Cross entropy, however, becomes easily classically-intractable when all 53 qubits are sampled simultaneously, because the number of amplitudes becomes 2^53 ~ 10^16. So instead of computing and comparing all those probabilities, they sampled (simulated partially to infer about the whole circuit) the expected probability distribution. This estimation mapped how often they sampled “high-probability” bit-strings.
Computational task
With the ensemble discussed earlier, the researchers were then left with the final task : competing against a supercomputer. For this experiment, they chose to sample output of a sufficiently large pseudo-random quantum circuit for which the cost for computing classically becomes prohibitively large. A potential problem that they faced at this stage is fidelity calculation. On one hand they were trying to exceed classical computation, on the other, they needed classical simulators to confirm the result. In order to overcome this challenge they came up with a new idea of controlling circuit difficulty. This can be done by 1) changing size of the circuit 2) by removing some gates to reduce entanglement and 3) by changing the order of execution/ by simplifying the gates. Experiment showed that with a circuit depth of 14 cycles, the full, simplified and predicted error models were sufficiently consistent. Though the circuits were simplified, the problems soon became intensive for classical computers: the simplified circuit for 53 qubits took about 5 hours to verify using a supercomputer.
You can also check out all the data from the experiment for free on this website.
For contrast, researchers also tested the benchmark on multiple supercomputers for some specific algorithms. For one of the tests, Schrodinger-Feynman algorithm, Summit supercomputer of Oak Ridge National Laboratory estimated to take about 10,000 years to run using 1 petabytes of memory which the sycamore processor solved in about 200 seconds.
Debates surrounding the claim
The research article by Google Quantum AI and its collaborators that was published in Nature in September 2020, however, has also stirred up some criticism and even contention. IBM, for example, has dissented, saying Google hasn’t achieved supremacy because “Ideal simulation of the same task can be performed on a classical system in 2.5 days and with far greater fidelity.”

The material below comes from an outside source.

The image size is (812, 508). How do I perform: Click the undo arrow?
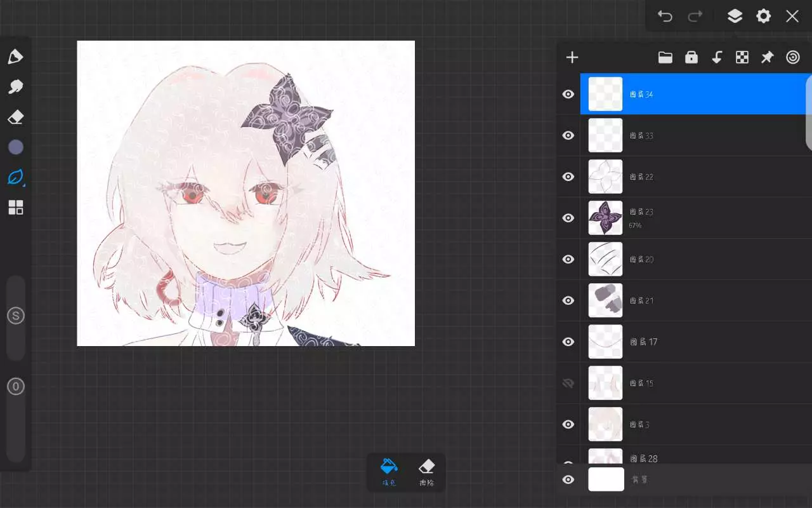click(x=665, y=17)
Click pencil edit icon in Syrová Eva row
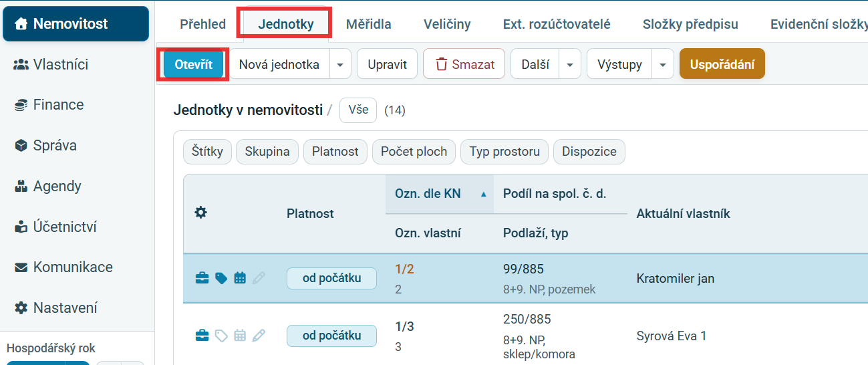The width and height of the screenshot is (868, 365). [259, 336]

In this context, John Preskill states– “In the 2012 paper that introduced the term ‘quantum supremacy,’ I wondered: Is controlling large-scale quantum systems merely really, really hard, or is it ridiculously hard? In the former case we might succeed in building large-scale quantum computers after a few decades of very hard work. In the latter case we might not succeed for centuries, if ever.” The recent achievement by the Google team bolsters our confidence that quantum computing is merely really, really hard. If that’s true, a plethora of quantum technologies are likely to blossom in the decades ahead.”
Moreover, supremacy or not, the brilliantly designed sycamore processor in fact provides a much-needed leg-up especially for Near-term quantum computers. Because, this specific bench-marking will pave newer ways to utilize quantum machines in noisy environment. Many researchers are optimistic that, this milestone will guide us to attempt solving practical-oriented problems with Near-term devices.